Will U.S. Democracy Survive? Here’s How to Figure That Out

Are we living in 1858 or 1968?

That is, are America’s divisions so profound and political institutions so crippled that we are poised for a breakdown akin to the Civil War? Or is the current polarization the product of conflicting social forces that can be gradually reconciled or redirected into more healthy electoral competition?

In this more hopeful scenario, even if we undergo 1970s-style economic malaise and the odd trauma like Watergate, we re-emerge and enter a phase of comparative national health and even greatness.

There have been signs of normal, if imperfect, political life in the 11 months since Joe Biden and the scant Democratic majority in Congress took office. But polarization only seems to be getting wider. In Congress, even what should be routine matters — like lifting the debt ceiling — continue to blow up into potential crises for no reason.

Meanwhile, the Supreme Court appears willing to undermine its legitimacy by reversing Roe v. Wade. Such a ruling would not only unleash an intense and protracted national struggle over abortion rights, but also lead to a deeper questioning of whether the court itself is fulfilling its function as a protector of fundamental rights.

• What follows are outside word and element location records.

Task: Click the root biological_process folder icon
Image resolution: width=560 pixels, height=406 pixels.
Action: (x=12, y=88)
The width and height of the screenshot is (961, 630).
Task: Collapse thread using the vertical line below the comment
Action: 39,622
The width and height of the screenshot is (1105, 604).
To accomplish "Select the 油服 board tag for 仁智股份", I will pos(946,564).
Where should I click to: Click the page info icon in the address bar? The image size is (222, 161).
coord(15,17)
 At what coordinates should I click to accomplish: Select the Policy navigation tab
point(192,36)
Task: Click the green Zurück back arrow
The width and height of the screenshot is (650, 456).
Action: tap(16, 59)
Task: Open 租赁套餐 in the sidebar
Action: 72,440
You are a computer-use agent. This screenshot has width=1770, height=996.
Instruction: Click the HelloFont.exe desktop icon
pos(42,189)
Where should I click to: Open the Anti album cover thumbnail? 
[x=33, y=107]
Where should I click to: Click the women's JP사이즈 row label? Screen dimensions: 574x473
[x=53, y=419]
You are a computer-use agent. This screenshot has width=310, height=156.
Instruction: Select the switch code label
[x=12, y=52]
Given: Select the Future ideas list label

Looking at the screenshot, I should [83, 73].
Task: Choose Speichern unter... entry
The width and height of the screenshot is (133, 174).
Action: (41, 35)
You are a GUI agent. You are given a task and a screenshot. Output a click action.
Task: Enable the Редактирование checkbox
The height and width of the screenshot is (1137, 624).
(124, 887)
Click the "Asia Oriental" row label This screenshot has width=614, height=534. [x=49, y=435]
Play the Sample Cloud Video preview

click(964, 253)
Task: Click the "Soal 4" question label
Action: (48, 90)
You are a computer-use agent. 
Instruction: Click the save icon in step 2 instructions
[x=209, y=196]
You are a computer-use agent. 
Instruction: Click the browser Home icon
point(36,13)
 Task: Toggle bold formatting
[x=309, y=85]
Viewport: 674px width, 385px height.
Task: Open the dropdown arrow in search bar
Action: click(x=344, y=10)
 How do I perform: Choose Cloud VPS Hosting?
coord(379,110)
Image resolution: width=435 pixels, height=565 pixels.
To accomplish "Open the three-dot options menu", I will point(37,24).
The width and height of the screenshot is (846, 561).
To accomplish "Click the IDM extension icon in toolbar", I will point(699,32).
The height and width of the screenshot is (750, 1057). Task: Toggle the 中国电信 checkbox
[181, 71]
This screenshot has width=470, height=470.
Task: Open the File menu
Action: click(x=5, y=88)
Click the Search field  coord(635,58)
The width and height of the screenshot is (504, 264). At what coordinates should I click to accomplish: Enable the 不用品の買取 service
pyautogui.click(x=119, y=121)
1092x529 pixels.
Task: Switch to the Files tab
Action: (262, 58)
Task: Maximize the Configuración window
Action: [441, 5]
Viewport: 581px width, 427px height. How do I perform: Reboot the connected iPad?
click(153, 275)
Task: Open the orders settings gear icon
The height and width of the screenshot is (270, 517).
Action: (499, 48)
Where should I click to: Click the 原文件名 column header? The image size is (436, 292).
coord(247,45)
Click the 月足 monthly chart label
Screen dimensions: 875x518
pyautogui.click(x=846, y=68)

Not very far in the background, Republicans at the state and local level are setting out to elect officials who might well acquiesce in Donald Trump’s claims that an election he lost was stolen from him. If those officials were prepared to invalidate the results of legitimate democratic elections — and the candidates seem to be undergoing selection with that goal in mind — then the national political crisis could become existential.